■ REQUIREMENT: Only one stretch of the data below should be repeated: the lines from the line containing "The height and width of the screenshot is (819, 1456). At" through the line containing "is (567, 1568).", inclusive, exactly as they are.

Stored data
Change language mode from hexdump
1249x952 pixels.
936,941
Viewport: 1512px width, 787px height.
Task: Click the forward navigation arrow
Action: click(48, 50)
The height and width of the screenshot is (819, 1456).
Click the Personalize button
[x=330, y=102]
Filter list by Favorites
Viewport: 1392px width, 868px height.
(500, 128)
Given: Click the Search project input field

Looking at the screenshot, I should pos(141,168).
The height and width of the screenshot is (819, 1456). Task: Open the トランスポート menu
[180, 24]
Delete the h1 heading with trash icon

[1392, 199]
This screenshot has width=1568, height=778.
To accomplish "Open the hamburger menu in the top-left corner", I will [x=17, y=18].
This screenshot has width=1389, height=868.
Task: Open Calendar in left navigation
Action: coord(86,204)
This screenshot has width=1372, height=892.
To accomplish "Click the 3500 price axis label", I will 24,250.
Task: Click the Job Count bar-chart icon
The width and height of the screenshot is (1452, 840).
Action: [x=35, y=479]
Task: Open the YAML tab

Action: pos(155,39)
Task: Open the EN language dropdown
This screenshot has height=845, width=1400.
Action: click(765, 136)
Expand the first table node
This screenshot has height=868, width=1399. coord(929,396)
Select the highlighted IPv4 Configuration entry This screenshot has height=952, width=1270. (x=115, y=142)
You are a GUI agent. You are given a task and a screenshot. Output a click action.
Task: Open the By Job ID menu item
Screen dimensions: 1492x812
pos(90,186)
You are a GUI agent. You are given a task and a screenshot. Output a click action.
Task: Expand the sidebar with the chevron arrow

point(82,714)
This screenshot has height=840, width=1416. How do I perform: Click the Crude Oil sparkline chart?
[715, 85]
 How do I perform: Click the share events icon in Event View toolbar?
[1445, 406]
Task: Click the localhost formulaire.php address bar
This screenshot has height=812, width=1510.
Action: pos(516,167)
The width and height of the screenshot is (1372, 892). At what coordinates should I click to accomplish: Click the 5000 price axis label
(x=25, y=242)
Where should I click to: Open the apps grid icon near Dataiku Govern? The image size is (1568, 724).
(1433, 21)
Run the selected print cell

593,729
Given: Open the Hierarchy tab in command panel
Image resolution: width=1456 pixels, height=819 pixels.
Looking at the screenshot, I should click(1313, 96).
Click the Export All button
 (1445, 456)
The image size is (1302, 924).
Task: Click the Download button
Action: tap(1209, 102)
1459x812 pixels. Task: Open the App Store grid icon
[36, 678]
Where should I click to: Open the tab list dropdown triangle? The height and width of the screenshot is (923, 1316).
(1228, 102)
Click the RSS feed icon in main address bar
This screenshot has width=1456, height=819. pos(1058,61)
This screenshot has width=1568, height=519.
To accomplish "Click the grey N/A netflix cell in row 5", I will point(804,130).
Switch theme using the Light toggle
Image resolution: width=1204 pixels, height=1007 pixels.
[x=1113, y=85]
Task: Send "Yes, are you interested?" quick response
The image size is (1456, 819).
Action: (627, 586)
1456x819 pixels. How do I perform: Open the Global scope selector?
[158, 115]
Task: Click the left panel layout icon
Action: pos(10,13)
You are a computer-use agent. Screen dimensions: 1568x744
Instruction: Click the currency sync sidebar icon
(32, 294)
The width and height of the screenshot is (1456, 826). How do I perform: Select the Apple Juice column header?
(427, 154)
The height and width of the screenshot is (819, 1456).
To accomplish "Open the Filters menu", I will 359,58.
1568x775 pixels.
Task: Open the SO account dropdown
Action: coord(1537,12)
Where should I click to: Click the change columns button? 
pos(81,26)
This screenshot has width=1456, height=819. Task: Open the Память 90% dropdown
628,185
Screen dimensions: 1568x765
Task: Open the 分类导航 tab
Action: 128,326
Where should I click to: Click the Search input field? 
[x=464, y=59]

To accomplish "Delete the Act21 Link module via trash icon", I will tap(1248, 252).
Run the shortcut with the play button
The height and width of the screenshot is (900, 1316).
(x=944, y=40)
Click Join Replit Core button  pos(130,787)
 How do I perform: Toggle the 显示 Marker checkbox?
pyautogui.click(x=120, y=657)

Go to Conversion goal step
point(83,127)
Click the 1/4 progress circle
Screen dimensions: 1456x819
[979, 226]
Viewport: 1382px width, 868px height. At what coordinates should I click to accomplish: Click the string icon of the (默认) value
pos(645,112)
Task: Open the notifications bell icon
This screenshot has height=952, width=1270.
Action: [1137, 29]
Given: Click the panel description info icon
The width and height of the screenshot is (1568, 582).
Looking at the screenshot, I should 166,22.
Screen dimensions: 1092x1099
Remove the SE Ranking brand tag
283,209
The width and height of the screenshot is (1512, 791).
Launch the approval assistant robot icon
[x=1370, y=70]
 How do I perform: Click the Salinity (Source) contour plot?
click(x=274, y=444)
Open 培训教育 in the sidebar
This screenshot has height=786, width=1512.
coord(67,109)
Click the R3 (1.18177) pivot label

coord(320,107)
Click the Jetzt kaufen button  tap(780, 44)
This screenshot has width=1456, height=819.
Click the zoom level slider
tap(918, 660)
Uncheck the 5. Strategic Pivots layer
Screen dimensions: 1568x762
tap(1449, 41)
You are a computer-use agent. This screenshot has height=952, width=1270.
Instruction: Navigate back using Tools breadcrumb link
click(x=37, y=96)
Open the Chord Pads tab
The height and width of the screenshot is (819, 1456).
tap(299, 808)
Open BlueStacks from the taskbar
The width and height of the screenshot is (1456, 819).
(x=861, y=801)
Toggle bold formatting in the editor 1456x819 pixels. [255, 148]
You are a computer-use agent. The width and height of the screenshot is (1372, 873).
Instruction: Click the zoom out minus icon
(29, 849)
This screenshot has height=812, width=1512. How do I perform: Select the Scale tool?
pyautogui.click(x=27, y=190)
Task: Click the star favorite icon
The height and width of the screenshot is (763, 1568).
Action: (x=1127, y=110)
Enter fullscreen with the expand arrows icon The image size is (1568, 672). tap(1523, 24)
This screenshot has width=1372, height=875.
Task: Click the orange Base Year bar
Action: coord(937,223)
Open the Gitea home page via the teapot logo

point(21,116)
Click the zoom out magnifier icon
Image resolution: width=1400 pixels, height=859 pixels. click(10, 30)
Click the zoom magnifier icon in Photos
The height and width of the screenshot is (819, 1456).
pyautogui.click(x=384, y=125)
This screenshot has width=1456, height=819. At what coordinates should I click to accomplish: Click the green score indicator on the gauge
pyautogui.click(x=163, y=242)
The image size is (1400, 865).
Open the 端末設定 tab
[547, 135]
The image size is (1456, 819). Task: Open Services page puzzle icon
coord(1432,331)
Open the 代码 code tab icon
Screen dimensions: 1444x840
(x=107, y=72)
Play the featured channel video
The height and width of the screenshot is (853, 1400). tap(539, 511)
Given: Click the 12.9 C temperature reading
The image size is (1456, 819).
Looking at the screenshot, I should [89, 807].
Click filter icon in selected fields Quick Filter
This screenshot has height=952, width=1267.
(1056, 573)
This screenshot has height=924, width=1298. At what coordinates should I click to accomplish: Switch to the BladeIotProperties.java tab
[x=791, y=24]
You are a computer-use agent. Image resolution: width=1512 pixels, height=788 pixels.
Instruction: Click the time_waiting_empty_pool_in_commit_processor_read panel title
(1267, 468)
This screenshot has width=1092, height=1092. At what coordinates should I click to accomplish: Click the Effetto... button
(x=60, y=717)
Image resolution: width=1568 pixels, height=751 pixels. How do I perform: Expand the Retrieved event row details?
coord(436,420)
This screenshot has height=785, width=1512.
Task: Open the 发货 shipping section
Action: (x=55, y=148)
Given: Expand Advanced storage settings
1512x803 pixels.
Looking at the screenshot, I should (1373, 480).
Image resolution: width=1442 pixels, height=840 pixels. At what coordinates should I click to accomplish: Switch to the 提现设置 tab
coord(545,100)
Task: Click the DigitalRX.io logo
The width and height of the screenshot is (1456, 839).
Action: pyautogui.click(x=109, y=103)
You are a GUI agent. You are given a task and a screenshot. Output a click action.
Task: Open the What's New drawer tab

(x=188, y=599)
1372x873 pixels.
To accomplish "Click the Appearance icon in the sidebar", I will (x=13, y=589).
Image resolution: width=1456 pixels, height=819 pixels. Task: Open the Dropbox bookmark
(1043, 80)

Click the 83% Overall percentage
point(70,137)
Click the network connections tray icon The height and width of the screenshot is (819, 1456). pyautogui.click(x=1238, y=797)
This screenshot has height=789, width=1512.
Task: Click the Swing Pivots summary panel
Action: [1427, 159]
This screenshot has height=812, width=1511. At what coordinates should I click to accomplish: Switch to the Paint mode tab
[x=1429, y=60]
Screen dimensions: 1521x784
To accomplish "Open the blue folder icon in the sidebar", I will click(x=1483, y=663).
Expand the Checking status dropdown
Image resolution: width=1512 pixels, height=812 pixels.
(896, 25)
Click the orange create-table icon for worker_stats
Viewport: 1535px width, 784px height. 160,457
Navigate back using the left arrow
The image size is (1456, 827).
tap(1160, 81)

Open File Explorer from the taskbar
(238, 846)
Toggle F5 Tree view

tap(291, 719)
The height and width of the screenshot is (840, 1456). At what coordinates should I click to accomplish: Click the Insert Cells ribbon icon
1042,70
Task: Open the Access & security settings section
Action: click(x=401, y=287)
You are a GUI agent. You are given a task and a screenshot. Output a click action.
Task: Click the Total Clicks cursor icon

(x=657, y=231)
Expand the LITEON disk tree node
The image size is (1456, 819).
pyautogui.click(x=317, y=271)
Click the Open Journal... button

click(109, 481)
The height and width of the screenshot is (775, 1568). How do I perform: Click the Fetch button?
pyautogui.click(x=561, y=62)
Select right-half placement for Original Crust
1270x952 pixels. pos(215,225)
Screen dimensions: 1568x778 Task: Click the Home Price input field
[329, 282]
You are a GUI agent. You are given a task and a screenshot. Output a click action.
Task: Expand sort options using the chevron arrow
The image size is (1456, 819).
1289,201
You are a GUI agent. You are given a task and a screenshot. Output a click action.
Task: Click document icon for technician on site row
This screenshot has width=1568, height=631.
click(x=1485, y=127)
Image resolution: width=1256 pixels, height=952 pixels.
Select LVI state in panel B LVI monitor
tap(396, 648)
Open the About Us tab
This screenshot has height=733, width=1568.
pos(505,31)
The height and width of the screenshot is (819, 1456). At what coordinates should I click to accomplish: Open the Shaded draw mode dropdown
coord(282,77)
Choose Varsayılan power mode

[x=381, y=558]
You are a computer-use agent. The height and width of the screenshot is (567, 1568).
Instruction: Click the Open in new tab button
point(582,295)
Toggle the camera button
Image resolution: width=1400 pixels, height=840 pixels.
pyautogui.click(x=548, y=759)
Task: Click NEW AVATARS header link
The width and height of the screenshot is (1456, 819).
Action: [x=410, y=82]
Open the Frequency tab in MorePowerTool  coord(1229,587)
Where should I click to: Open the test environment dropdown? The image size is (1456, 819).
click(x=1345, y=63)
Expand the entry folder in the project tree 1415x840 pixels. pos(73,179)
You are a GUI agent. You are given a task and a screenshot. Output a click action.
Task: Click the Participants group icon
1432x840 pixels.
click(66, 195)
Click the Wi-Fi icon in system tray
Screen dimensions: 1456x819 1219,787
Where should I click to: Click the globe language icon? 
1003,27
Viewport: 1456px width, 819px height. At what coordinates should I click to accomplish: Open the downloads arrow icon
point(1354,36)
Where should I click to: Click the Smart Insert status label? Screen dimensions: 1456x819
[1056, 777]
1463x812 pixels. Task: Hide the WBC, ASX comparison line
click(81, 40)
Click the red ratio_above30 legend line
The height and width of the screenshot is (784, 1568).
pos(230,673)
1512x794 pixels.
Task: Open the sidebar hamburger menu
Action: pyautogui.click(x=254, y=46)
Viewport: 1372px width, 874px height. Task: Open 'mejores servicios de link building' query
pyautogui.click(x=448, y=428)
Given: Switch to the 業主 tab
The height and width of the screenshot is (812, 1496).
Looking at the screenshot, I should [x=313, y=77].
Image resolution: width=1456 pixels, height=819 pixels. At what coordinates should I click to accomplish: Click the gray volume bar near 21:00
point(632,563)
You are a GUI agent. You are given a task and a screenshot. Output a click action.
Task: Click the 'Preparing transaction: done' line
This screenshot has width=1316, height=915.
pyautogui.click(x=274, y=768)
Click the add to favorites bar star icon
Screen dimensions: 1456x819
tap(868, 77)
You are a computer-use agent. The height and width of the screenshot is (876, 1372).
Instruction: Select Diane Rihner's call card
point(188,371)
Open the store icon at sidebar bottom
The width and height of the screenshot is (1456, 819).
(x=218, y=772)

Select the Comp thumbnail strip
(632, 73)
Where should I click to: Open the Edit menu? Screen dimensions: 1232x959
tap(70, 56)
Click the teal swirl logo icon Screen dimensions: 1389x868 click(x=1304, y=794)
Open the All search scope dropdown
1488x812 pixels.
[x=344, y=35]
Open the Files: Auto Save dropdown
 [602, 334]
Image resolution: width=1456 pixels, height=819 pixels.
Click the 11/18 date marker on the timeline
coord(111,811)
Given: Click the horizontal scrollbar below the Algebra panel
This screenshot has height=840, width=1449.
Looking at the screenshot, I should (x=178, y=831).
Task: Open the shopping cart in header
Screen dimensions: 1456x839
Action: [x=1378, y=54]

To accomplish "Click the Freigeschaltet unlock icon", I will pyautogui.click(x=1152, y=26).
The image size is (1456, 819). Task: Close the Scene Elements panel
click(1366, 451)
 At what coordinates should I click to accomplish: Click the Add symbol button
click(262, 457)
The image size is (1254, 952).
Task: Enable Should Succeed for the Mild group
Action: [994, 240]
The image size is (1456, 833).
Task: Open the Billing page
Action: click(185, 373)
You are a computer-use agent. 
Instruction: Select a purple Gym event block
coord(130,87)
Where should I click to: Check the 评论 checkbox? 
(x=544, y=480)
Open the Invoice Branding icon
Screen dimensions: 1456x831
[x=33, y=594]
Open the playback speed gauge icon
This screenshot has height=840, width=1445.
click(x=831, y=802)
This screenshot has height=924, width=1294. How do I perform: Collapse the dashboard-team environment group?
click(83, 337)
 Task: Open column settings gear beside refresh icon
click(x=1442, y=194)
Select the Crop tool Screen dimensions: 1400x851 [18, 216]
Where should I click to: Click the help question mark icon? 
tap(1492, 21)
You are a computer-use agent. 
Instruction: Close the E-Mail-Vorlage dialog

■ TASK OUTPUT:
The height and width of the screenshot is (819, 1456). At what coordinates should I click to accomplish: Open the Shaded draw mode dropdown
coord(282,77)
Choose Varsayılan power mode

[x=381, y=558]
You are a computer-use agent. The height and width of the screenshot is (567, 1568).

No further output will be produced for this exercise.